People behave the way they do for two main reasons – they don’t know any other way of behaving or they believe that that behaviour gets the outcomes they want. Managers are likely to come across at least one employee whose behaviour they don’t like, with whom they don’t see eye to eye, or whom they dislike for some other reason. The challenge resides with managers. Are they flexible enough to bring about desired changes in the employee and the relationship? Here are a few considerations…

1. Try to be tolerant.

The fact that you don’t like certain employees should not be allowed to affect the way you relate to them. You have to be tolerant and positive in your attitude toward such people. Try to adopt a relaxed, confident, easygoing style to demonstrate that you are not put off by people who can be hard to get on with.

2. Practise liking people.

Will Rogers adopted the famous line ‘I never met a man I didn’t like’ as his way of getting on with people. Other successful ways include these:

  • Create opportunities to recognise an individual’s achievements.
  • Remember people’s names.
  • Treat all people with respect.
  • Concentrate only on the work context.
  • Focus on the person’s good points; don’t be too critical. Remember Richard Burton’s description of Elizabeth Taylor: ‘Her arms are too fat, her legs are too short, she is too big in the bust, she has an incipient double chin, and she has a slight pot belly’. He still married her – twice.

3. Be flexible about how you respond to the behaviour of others.

If you learn to be flexible in the way you react to difficult people, you’ll learn to live with their unpleasantness. The secret is to choose an appropriate response to particular behaviours. For example:

  • If the person always reacts aggressively, give responsibility and encourage ownership.
  • If the person carries a personal grudge, avoid discussions about pet peeves.
  • If the person never admits being in the wrong, avoid direct criticism, sarcasm, and ridicule. Deal with the problem in private.
  • If the person is argumentative, stay calm and cite hard facts and figures to present an alternative position.
  • If the person is overtalkative, have someone ‘interrupt’ you at a prescribed time, or plead another appointment, or start to move away.
  • Practise tact – the ability to rub out another’s faults instead of rubbing them in.
  • For additional examples and advice, consult ‘How to deal with difficult people’ (Topic 122).

4. Keep your work relationship formal but friendly.

Being formal does not mean avoiding the employee altogether. It means that you confine your interest in that person to work-related matters. In fact, by dealing with the employee in this way, interactions will be kept to a minimum and will not interfere with work outcomes. Let the employee make the first move to discuss any matters not specifically related to the job.
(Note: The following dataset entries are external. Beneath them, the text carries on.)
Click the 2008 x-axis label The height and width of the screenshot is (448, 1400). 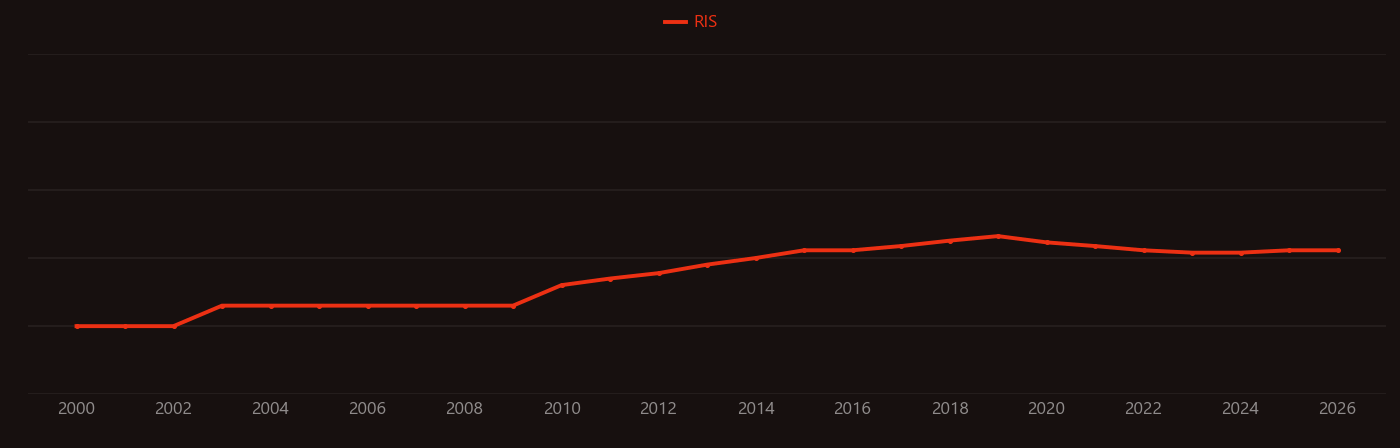point(465,409)
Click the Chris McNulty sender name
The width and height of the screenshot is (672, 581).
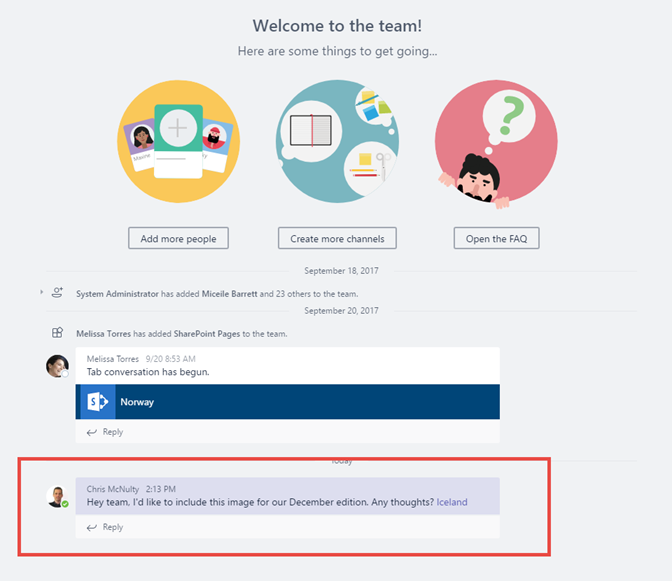tap(112, 488)
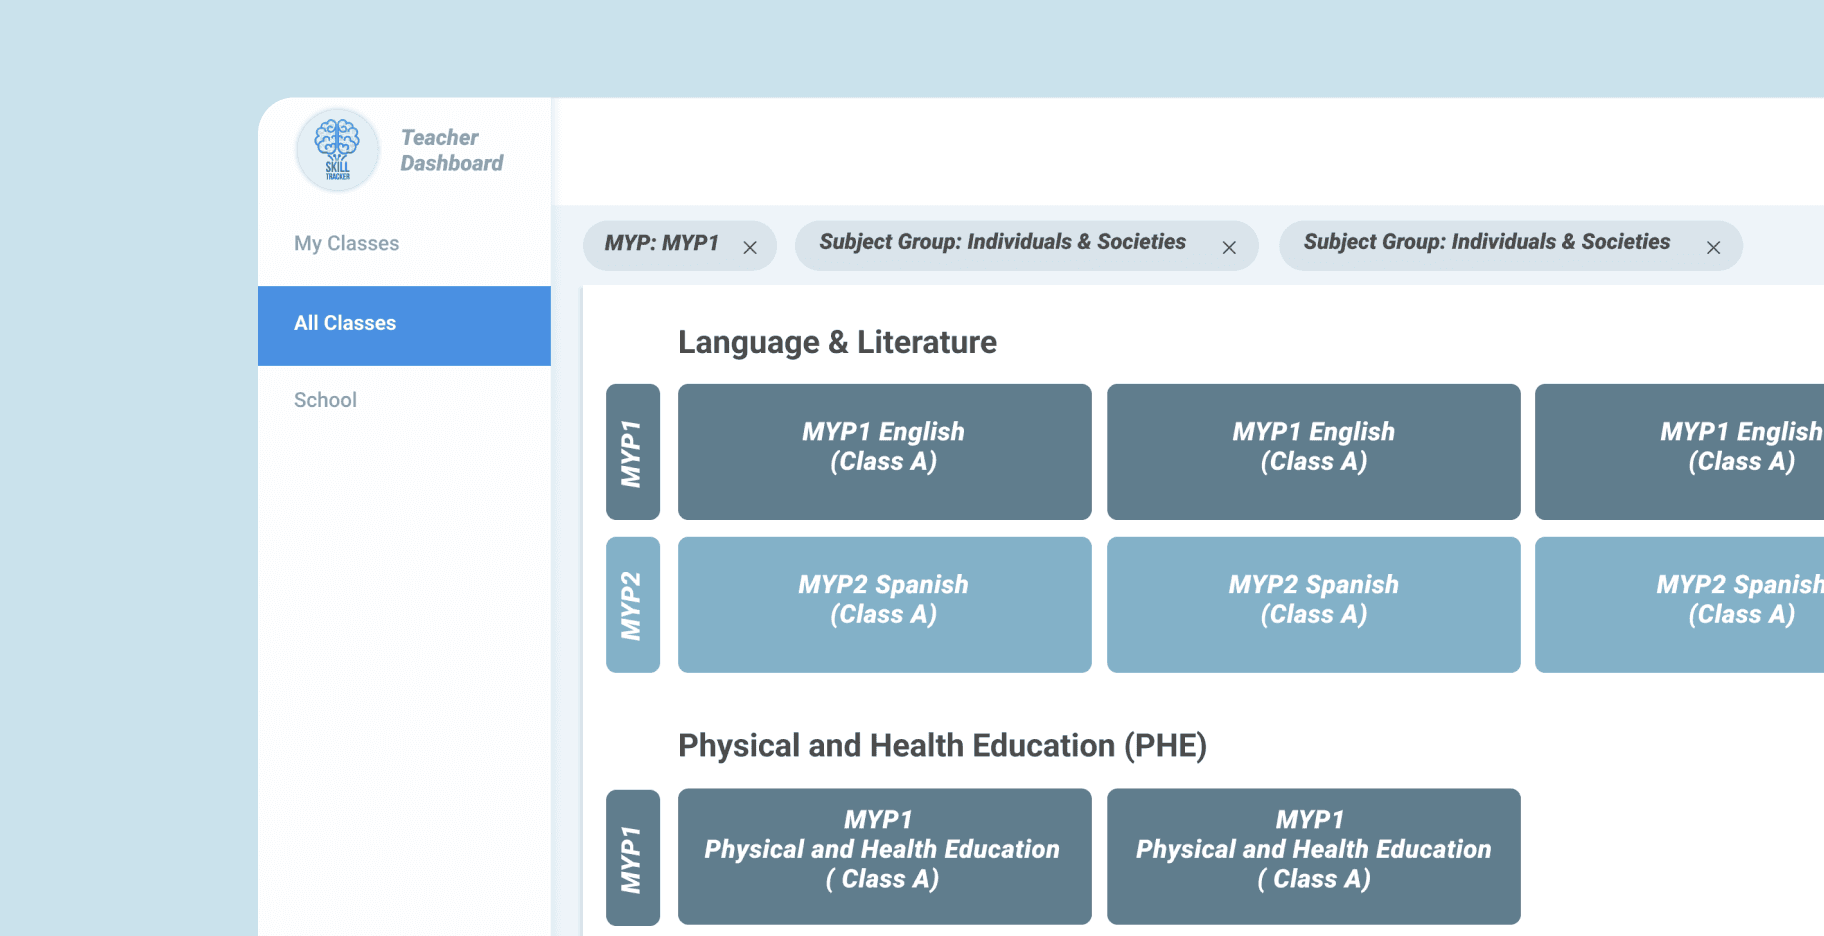1824x936 pixels.
Task: Select the MYP2 row label
Action: 632,605
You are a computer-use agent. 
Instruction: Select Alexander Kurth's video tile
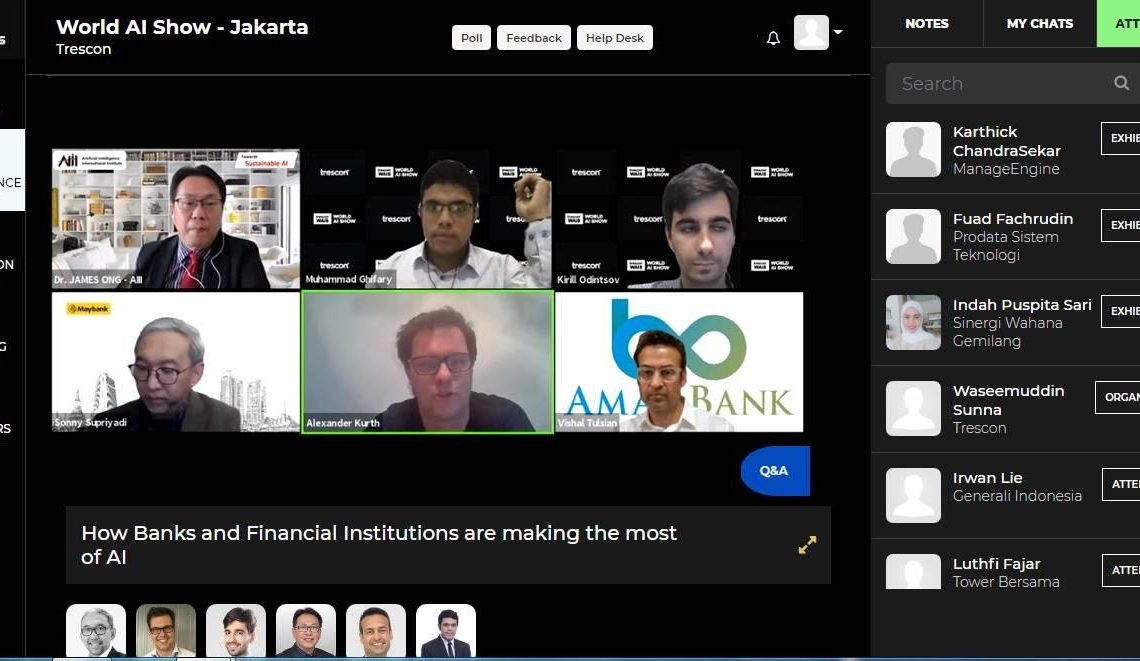428,361
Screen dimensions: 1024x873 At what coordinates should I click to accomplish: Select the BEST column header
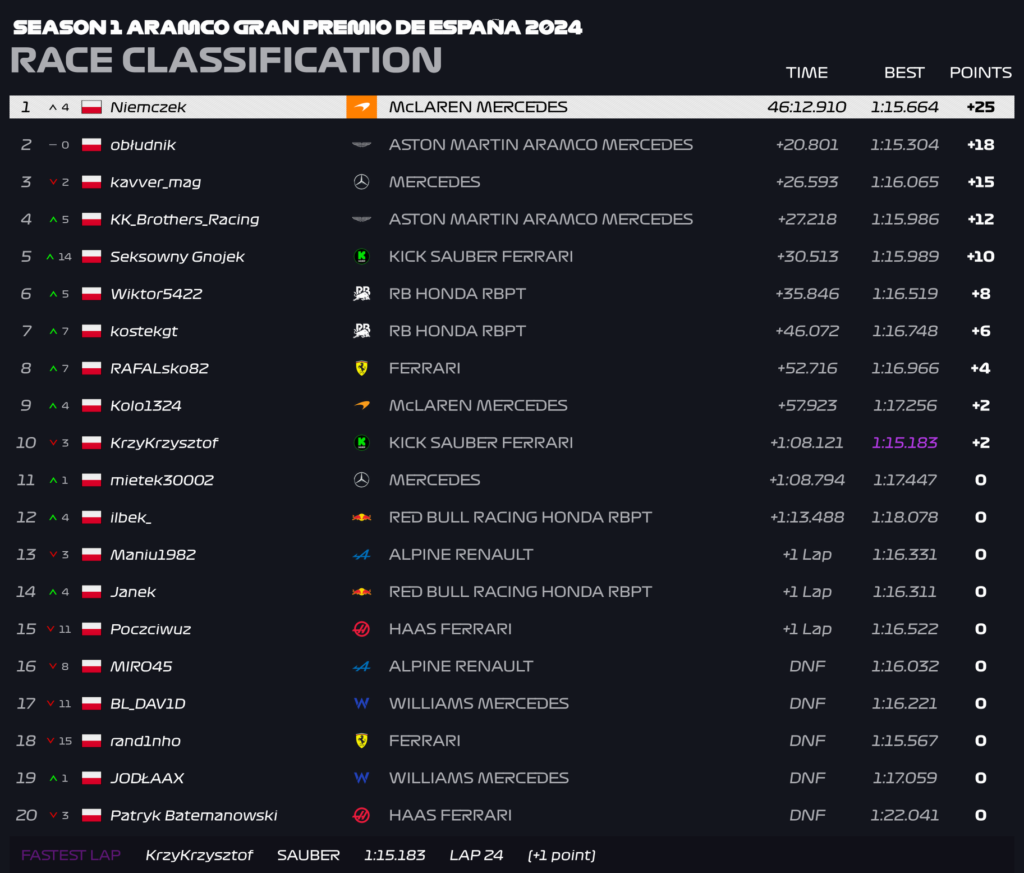904,72
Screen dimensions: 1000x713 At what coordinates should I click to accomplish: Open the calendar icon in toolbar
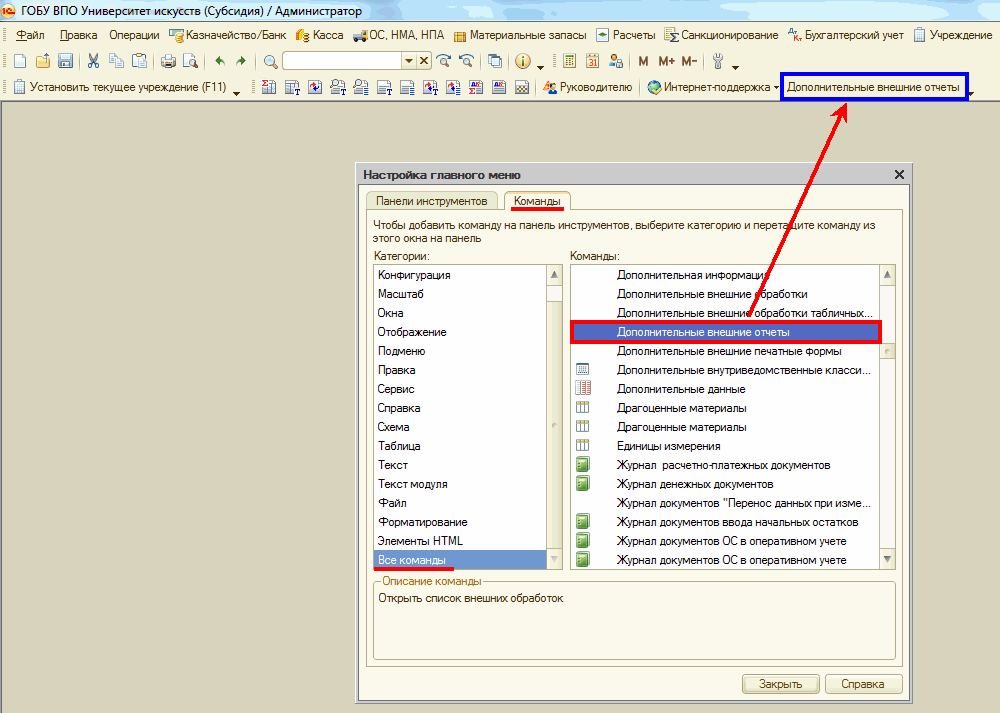592,61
5. Never let a relationship cloud your managerial responsibilities.

Do not let testy relationships with difficult people inhibit your managerial style. Indeed, you should try extra hard to involve such people by delegating appropriate tasks and inviting them to participate in committees, working parties, and other essential activities. Managers who set out to be liked by everyone all the time are heading for problems – just as those who do not attempt to patch up differences will inherit a similar batch of managerial headaches.

6. Talk to the employee.

Life is too short to get trapped into playing games such as ‘I don’t like you’ or ‘I’m not talking to you’. If there’s a problem with an employee, discuss it maturely and non-threateningly. You will have taken the first step to a possible resolution of any conflict.

7. Make changes.

As a result of talking over the matter with the employee, you may be able to recommend some changes. If you are in the wrong in any way, admit it and resolve to do something about it. If the employee is in the wrong, reach agreement about particular changes to be made. Let the person see that you are eager to operate in a friendlier way than in the past.

8. Develop coping skills.

Your desire to get on with all behavioural types will require that you improve some existing skills and take on new ones. By your actions you will demonstrate your intention to get on with all people – even those you don’t like.